My mother Adele had a spirited and fearless appetite for learning. She approached everything in life with zest and when she set her mind to it she could do just about anything…she was an inspiration to me.
When I was little and she was busy rearing us kids, she pursued a variety of creative interests. It was during this time that she decided to learn calligraphy, print making (with linoleum cuts), and book binding.
She started by teaching herself all about calligraphy.
She studied Medieval illuminated manuscripts, and different handwritten alphabets until she found a style that she could make her own.
In the beginning I remember she used feathers to make her pens – I think they must have been goose feathers – they were big and sturdy and white. She cut the tip of the feather at the exact angle for it to fill with ink and to make it form the right width of line as she wrote out text. Eventually she started using a pen that had interchangeable nibs. The pen was easier to use than feathers, but it was still a very difficult thing to do properly.
It took a lot of practicing to get the right style so that she could form the letters without thinking too much. The letters needed to look even and balanced and have a visual rhythm to them.
It wasn’t enough for her to just learn calligraphy – she also learned how to bind the pages she made into books.
She decided to make a book of her favorite poems – and to make three copies of it by hand; one for my grandmother, one for my sister, and one for me (more on this book in an upcoming post).
To illustrate the book she made a different linoleum cut for each poem.
She printed each picture by hand, using a large smooth spoon to rub the ink from the lino block onto paper. (She later bought an etchings press and a font of type to use for making other books).
One of our neighbors in Bronxville was Mr. Valenti Angelo. Mr. Angelo was a famous artist, book illustrator and author and he helped my mother learn how to make and bind books; it was very generous of him.

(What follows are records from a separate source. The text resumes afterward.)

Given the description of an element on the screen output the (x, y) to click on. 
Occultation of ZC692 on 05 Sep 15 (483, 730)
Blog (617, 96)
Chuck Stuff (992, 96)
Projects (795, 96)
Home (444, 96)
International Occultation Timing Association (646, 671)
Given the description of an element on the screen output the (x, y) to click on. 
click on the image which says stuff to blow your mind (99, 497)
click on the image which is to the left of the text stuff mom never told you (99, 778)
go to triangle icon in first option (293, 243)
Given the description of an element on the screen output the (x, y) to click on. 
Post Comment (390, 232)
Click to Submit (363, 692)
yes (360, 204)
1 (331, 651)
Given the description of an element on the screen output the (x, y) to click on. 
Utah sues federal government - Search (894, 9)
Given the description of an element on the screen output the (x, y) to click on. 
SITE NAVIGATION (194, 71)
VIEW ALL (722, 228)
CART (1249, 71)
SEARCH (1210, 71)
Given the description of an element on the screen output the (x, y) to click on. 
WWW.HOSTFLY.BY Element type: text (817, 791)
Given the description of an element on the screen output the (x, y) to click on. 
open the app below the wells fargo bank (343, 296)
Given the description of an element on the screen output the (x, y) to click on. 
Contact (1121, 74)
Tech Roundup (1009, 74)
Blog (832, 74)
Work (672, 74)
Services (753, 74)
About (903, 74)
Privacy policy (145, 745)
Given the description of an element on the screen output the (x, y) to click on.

My mother took me to Mr. Angelo’s house on several occasions. Mrs. Angelo would make tea or lemonade and we’d sit and visit for a few minutes in the garden or the living room before going upstairs to his studio where he kept his printing presses and his beautiful paintings.
He would let me look at books that he’d written and illustrated while he talked to my mother. I remember liking his children’s book Nino so much that he gave me a copy.